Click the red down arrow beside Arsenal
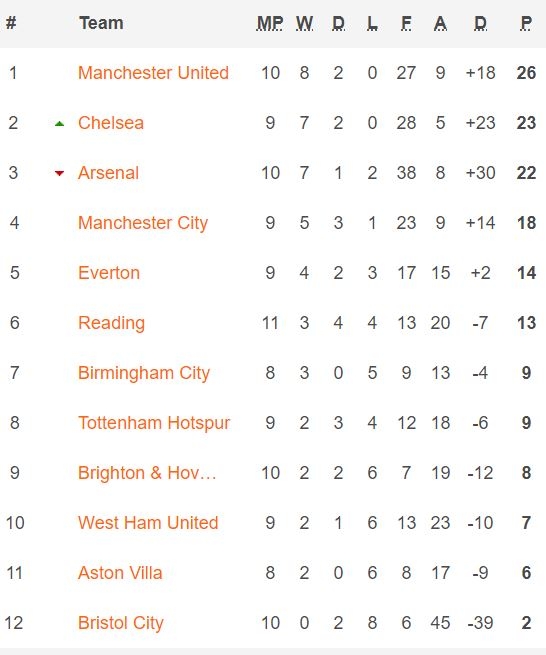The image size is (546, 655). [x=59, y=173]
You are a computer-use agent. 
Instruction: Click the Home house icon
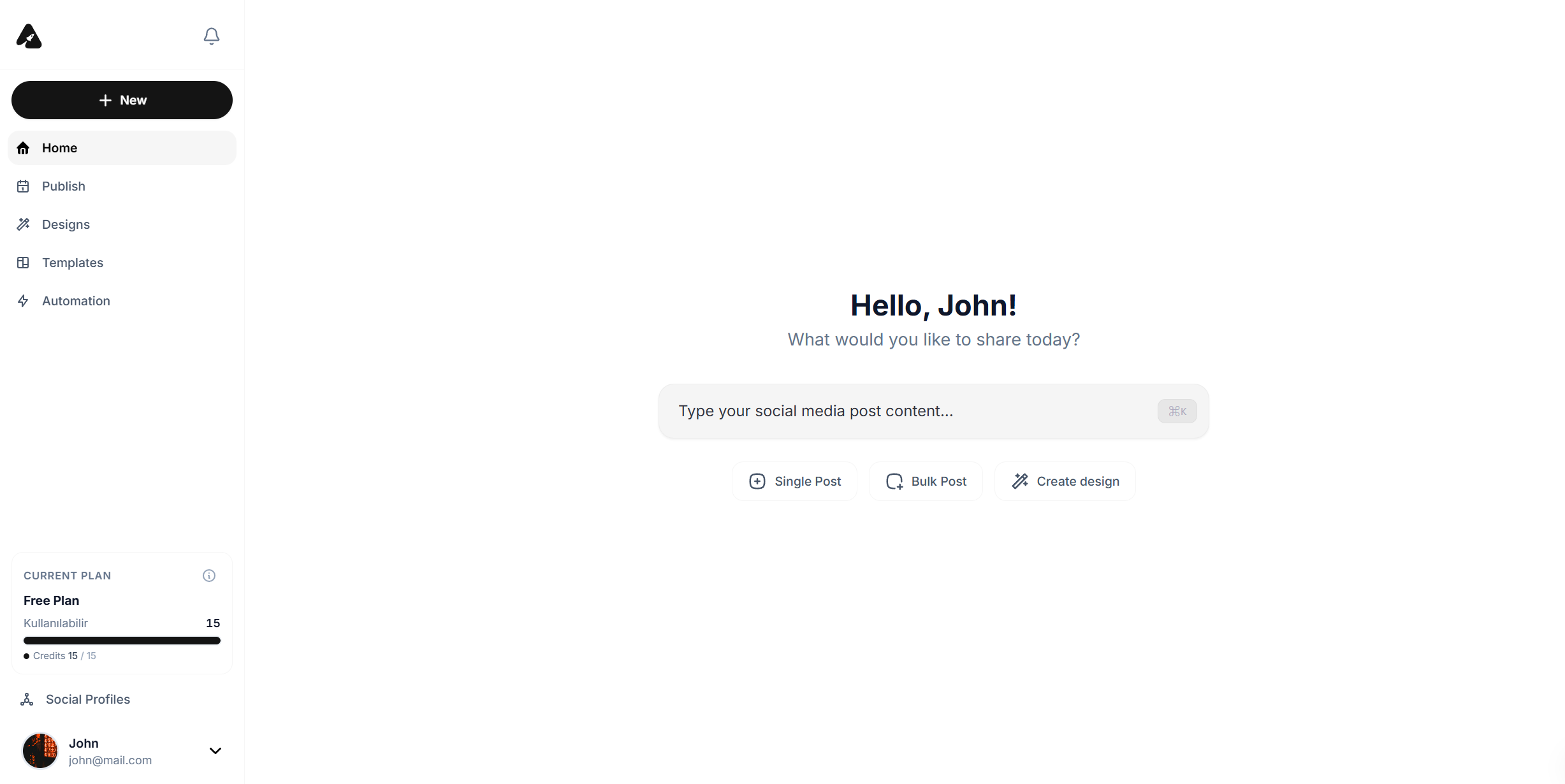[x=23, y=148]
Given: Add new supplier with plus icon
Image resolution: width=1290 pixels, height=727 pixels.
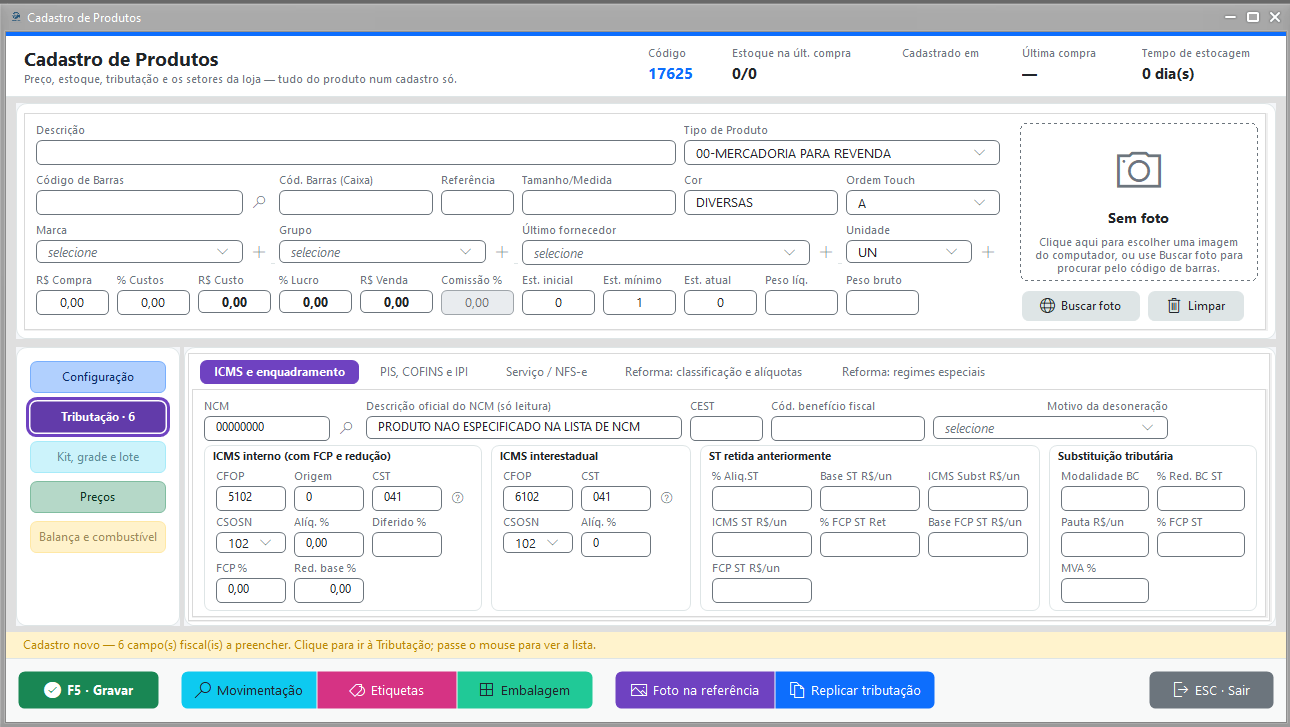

**Work order:** Look for the line that contains "Instruction: Click the Home house icon", then please copy it and the rest of the lines through the end of the data, pictures excluded.

**Answer for this exercise:**
Instruction: Click the Home house icon
[x=23, y=148]
Given: Add new supplier with plus icon
Image resolution: width=1290 pixels, height=727 pixels.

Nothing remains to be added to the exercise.